Recommendations for Improvement

  1. Enhance Translation Accuracy:
  2. Upgrade to IndicTrans2-1B for All Configurations: The 1B model demonstrates superior performance in handling Indian place names compared to the 200M distilled model. Deploy it across Medium and Small servers if hardware permits.
  3. Fine-Tune Translation Models: Fine-tune IndicTrans2 models on a dataset of Indian place names and travel-related queries to improve location recognition.
  4. Implement Geolocation Context: Add a geolocation filter to prioritize Indian locations in translations, reducing errors like "New York."

  5. Improve Response Generation:

  6. Contextual Expansion: Modify the Gemma-3 prompt template to handle mistranslated inputs more gracefully, e.g., by detecting and correcting location-based errors.
  7. Fallback Mechanism: Implement a fallback response for irrelevant queries, such as suggesting the user clarify the location or query.

  8. Optimize Processing Time:

  9. Pipeline Optimization: Profile the speech-to-speech pipeline to identify bottlenecks (e.g., transcription, translation, or response generation). Optimize model inference with techniques like mixed precision or batching.
  10. Hardware Upgrades: For Medium and Small servers, consider upgrading to L40S or A100 GPUs to reduce latency, especially for real-time applications.
  11. Caching: Cache frequently asked queries (e.g., train routes) to reduce processing time for common requests.

  12. Address Deprecation Warning:

  13. Update the codebase to use the recommended text_target argument in the Transformers library, ensuring compatibility with future versions (v5 and beyond).
  14. Conduct a code audit to identify and resolve other deprecated dependencies.

  15. Monitoring and Logging:

  16. Implement detailed logging for model performance metrics (e.g., transcription accuracy, translation BLEU scores, response relevance).
  17. Add error tracking for translation failures to identify recurring issues with specific inputs.

  18. User Experience:

  19. Feedback Loop: Integrate a feedback mechanism in the Android app to collect user reports on incorrect translations or responses, enabling continuous model improvement.
  20. Multimodal Support: Enhance the app to handle text inputs alongside speech, providing flexibility for users with poor audio quality.

Conclusion

The Dhwani.ai Android app, released on April 21, 2025, demonstrates robust capabilities for multilingual speech processing in Indic languages. The platform leverages advanced models like Gemma-3, IndicConformer, and IndicTrans2, with hardware configurations tailored to different deployment scales. However, issues with translation accuracy, response relevance, and processing time highlight areas for improvement. By upgrading translation models, optimizing the pipeline, and addressing deprecated dependencies, Dhwani.ai can enhance its performance and user experience, solidifying its position as a leading AI platform for Indic language processing.

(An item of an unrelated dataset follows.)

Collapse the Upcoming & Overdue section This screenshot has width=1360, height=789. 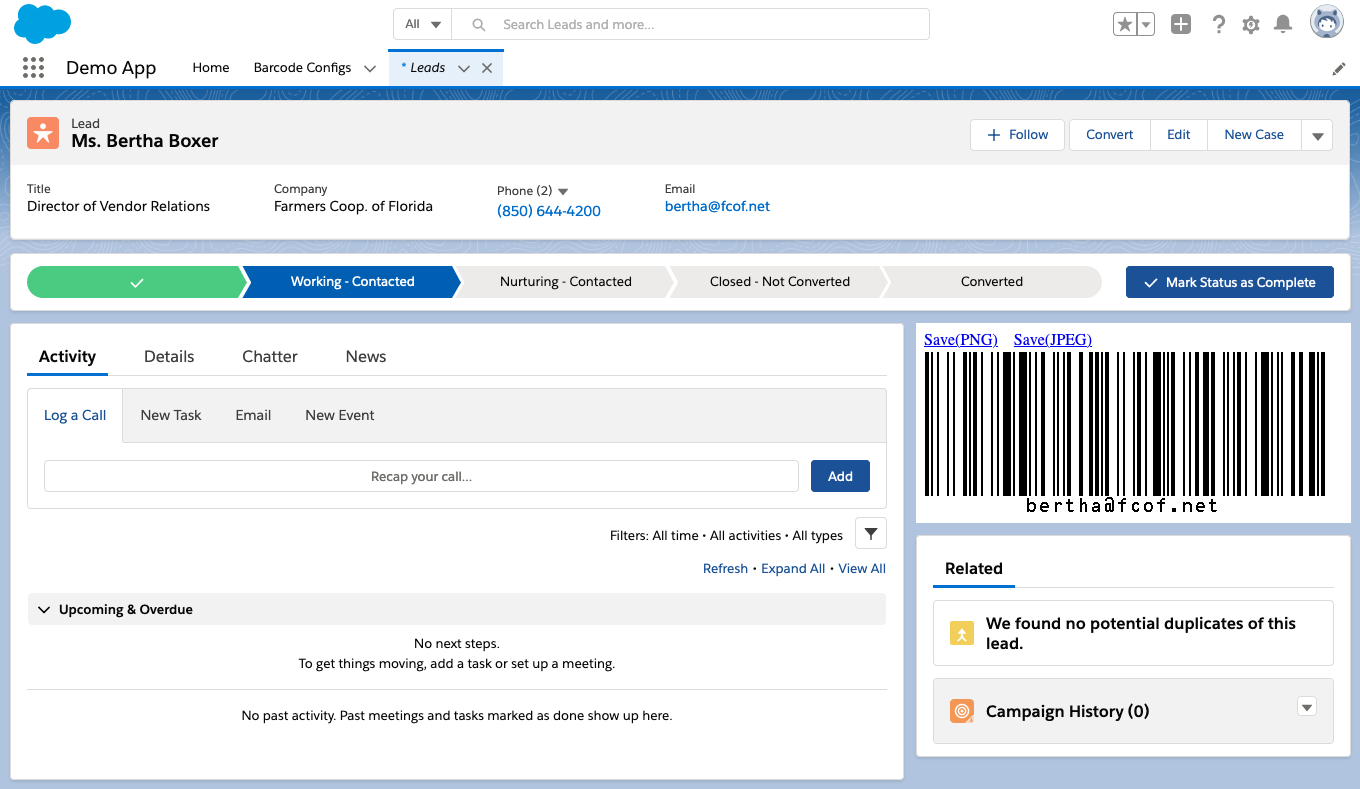click(x=43, y=609)
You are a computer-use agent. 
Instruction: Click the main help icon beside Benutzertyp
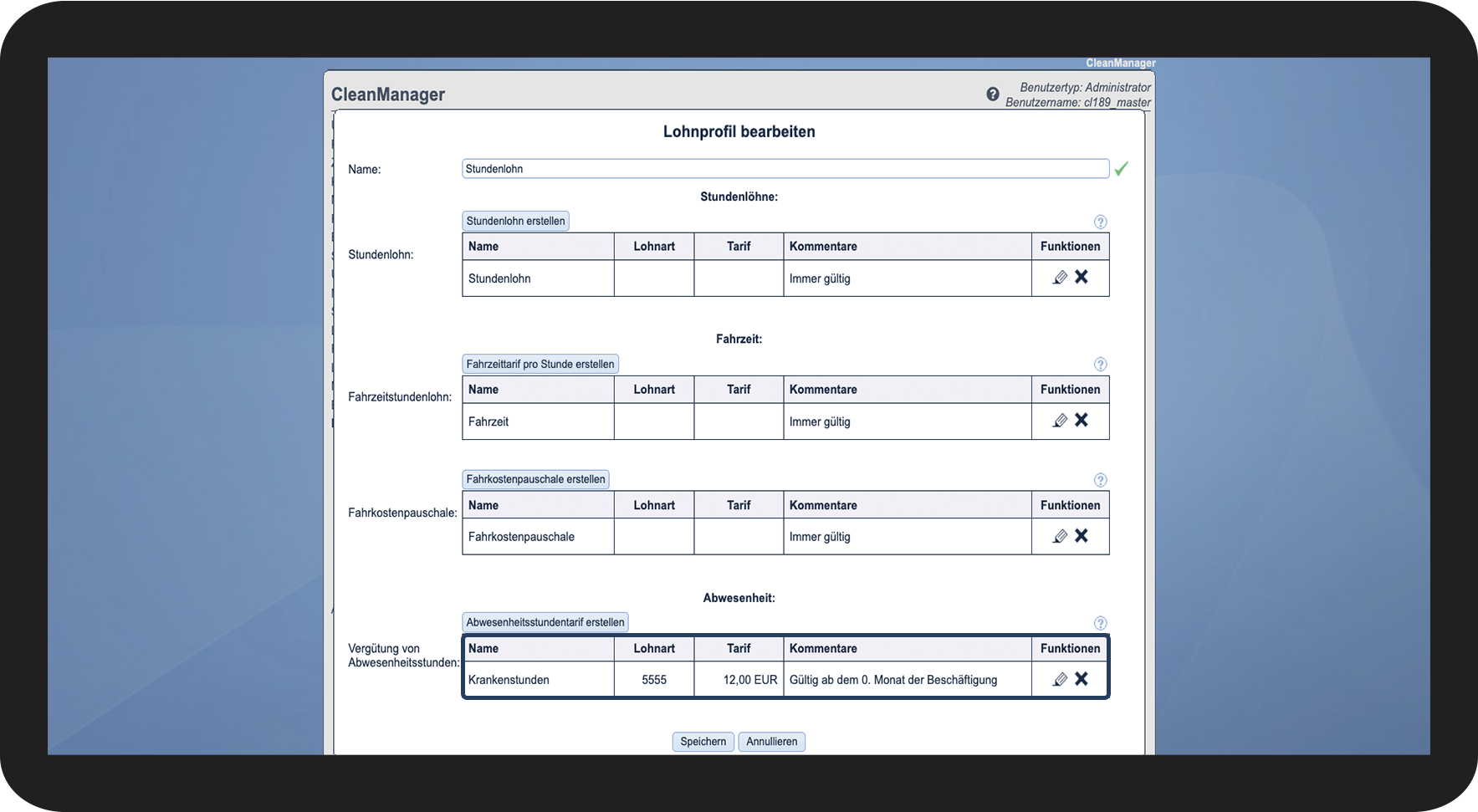[992, 94]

Next Steps: - Deploy IndicTrans2-1B models across all server sizes. - Optimize the speech-to-speech pipeline to achieve sub-5-second latency. - Update the Transformers library to resolve deprecation warnings. - Collect user feedback to fine-tune models and improve accuracy.


This report provides a comprehensive overview of Dhwani.ai’s technical setup and performance, with actionable recommendations to address identified issues.